Le rythme de cette scène a surtout une utilité comique : les répétitions, les longueurs, les contrastes de volume sonore. Mais pour la première fois, les règles du jeu sont évoquées et discutées. La phrase de Lady n'est pas anodine : si c'est là, ce n'est pas pour rien, il y a des règles. Le contraste est intriguant entre l'attitude habituelle de ces jeunes femmes et ce soudain souci de suivre des règles qui ne sont même pas explicites, simplement déduites. Mais bien que rebelle par rapport à l'école, le travail ou la loi, tous régis par des règles explicites, la bande suit d'autres codes, non-dits, qui ont valeur de règle absolue. Si cela est remis en question, alors toute leur vie aussi.

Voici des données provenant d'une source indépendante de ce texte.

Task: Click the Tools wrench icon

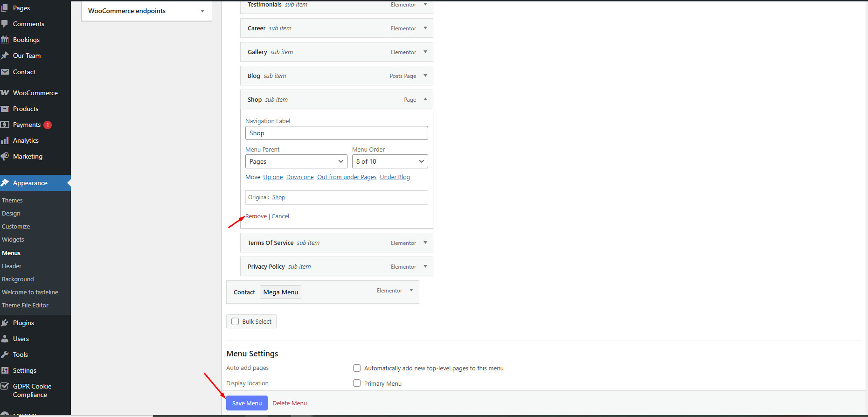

[0:50:20] BF Le rythme fait partie de ces codes implicites. Nous avons vu sa force et ses dérives possibles. « L'abandon au rythme, et la facilité même de cet abandon à un rythme facile,

ne vont pas sans poser dans leur ambiguïté même, un problème de type politique : car enfin, de même qu'il est plus agréable d'être bercé sur deux temps que sur cinq, il est plus facile de "marcher au pas" sur une cadence binaire que sur un cinq temps syncopé »80. Le rythme binaire, par sa capacité d'assoupissement, peut sans doute entraîner une

« aliénation douce, [un] oubli du monde par la métrification des existences »81. En tous cas, il sait se faire oublier lui-même, ce qui est déjà redoutable.